**Selected excerpt**
---------------
[personal profile] tamaranth
In Armour Complete -- or not Ian Kelly, author of biographies of Casanova and Beau Brummell, speaking at the Royal College of Surgeons, 23.4.09

Kelly: "I'm here to do down Starkey's current theory that we're undergoing a feminisation of history." He's thoroughly researched both his subjects, from asylum records to the Venetian Inquisition to the original MS of Casanova's memoirs, and he conveyed that sense of the thrill of discovery.


Mr Kelly is an actor as well as an author, and he has considerable presence: the evening began with music (Mozart's Don Giovanni -- Casanova may have discussed the libretto with Da Ponte, and Kelly later mentioned the Don's descent into Hell as an allegory of the onset of tertiary syphilis) and featured a slide-show accompaniment (who knew that 19th-century condoms were illustrated? "This one was sold as 18th-century, but anyone with a knowledge of fashion can see that the gentleman is wearing full-length trousers.")

He spoke of Eros as embodiment of love, lust and sex -- at odds with the rational, scientific spirit of the Enlightenment. Sex and sexuality were gradually acknowledged as expressions of the self.

Masking in Venice: Venetian society liberated by the anonymity of the mask from early October until Lent: it could be anyone behind the mask. Kelly alleges that Venetian nuns were amongst the most sexually liberated women in 18th-century Europe. "It was possible to be a nun and, so to speak, not a nun."
---------------
(Stored data)
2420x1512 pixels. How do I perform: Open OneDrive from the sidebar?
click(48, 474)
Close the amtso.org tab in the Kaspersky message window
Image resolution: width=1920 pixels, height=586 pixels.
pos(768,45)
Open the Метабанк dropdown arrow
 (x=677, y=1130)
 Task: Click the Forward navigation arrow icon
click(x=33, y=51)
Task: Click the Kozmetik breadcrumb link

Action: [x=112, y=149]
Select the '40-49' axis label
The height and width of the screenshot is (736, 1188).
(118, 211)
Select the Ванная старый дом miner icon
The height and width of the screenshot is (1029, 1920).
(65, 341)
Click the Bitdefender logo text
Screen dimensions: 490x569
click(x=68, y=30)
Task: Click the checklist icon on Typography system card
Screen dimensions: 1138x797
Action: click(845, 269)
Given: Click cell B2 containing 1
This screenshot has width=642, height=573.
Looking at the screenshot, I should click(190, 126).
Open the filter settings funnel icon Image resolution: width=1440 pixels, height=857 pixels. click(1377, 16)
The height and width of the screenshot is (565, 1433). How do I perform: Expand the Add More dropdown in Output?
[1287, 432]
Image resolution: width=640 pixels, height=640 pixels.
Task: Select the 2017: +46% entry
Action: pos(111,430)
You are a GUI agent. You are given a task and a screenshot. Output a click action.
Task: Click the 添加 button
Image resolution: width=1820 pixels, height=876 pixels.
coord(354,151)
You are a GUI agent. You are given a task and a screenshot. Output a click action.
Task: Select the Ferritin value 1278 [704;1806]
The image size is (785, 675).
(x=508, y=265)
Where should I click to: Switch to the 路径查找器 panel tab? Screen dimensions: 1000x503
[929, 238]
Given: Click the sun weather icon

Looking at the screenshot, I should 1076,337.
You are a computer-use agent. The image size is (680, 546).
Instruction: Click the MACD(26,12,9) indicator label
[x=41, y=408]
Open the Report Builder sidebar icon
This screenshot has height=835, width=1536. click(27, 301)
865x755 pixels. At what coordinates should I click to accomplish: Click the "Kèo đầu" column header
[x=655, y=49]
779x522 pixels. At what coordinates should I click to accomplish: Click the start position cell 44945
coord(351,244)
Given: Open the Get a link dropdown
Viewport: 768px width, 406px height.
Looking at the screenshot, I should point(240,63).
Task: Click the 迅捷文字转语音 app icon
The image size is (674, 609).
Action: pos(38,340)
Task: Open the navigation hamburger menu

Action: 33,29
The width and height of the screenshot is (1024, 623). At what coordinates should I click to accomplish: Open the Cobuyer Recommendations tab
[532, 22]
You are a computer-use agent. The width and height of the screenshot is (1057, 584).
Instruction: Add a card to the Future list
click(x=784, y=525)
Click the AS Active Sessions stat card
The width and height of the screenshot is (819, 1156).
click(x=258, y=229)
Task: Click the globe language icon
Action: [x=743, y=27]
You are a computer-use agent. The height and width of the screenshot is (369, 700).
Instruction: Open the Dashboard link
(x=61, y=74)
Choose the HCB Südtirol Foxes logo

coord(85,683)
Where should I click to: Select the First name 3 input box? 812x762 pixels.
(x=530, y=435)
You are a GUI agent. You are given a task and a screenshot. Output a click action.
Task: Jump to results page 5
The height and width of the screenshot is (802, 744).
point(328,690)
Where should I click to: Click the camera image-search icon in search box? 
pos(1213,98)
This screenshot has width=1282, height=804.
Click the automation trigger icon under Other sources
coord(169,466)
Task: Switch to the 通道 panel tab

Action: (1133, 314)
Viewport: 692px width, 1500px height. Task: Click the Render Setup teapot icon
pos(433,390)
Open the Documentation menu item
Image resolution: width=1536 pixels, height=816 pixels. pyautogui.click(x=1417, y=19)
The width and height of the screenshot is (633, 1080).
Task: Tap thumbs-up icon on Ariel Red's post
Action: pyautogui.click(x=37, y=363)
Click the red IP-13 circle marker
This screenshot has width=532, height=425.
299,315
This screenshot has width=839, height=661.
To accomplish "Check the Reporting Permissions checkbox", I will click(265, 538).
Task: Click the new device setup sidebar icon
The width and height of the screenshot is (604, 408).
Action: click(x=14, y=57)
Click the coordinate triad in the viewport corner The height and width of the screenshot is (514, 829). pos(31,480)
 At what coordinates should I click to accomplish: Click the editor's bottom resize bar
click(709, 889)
---------------
**Task set**
1. Do these statements agree with the post on Ian Kelly's talk? Answer yes or no for each, quoting the deciding words. (a) Kelly works as an actor as well as an author. (b) The evening opened with a slide show. (c) In Venice the season of masking lasted from early October until Lent.
2. Pick up the post on Ian Kelly's talk after its final sentence and carry it on.

**Answers to the problems**
1. (a) Yes: "Mr Kelly is an actor as well as an author". (b) No: "the evening began with music". (c) Yes: "from early October until Lent".

2.
There's a strong theme of voyeurism in Casanova's memoirs: also, masquerade, anonymity, pretence. Casanova's lover Teresa Imer was a soprano who assumed the guise of a castrato in order to perform in the Papal States. "It all gets a bit As You Like It," says Mr Kelly.

Fascinating fact: it was understood that it was medically dangerous to orgasm more than 4 times in an evening.


One of the effects of the popularity of the Grand Tour was the growth of the export market for London-made sheepgut condoms. (Reusable, of course. And, in some cases, illustrated.) Not just a contraceptive but a prophylactic against syphilis. Apparently the notion of inflating condoms for amusement is not a 20th-century invention. Casanova was introduced to condoms by a nun from Morena, who brought her collection -- various sizes -- with her to their tryst. "I will never again," says Mr Kelly wistfully, "have a subject for biography who tells us which size condom he used."

Of Beau Brummell: "a person-shaped keyhole on another age ... everything Jane Austen doesn't tell you". Kelly's seen the medical records from the asylum where Brummell died, and he almost certainly died of tertiary syphilis -- "paralysis of the insane", to use the parlance of the day. Syphilis was endemic in the wake of the Napoleonic wars. And Oscar Wilde's The Portrait of Dorian Gray has been read as an allegory about syphilis -- and an allegory about Beau Brummell.

Fascinating fact: Beau Brummell's contemporary Edward Hughes Ball, known as 'Golden Ball', acquired his nickname by siring 9 children despite having only one testicle. (I don't remember that from Georgette Heyer!)


Kelly waxed effusive about Beau Brummell's impact on fashion -- the men's suit "grew out of the West End sex trade" -- but I don't think he explained this remark.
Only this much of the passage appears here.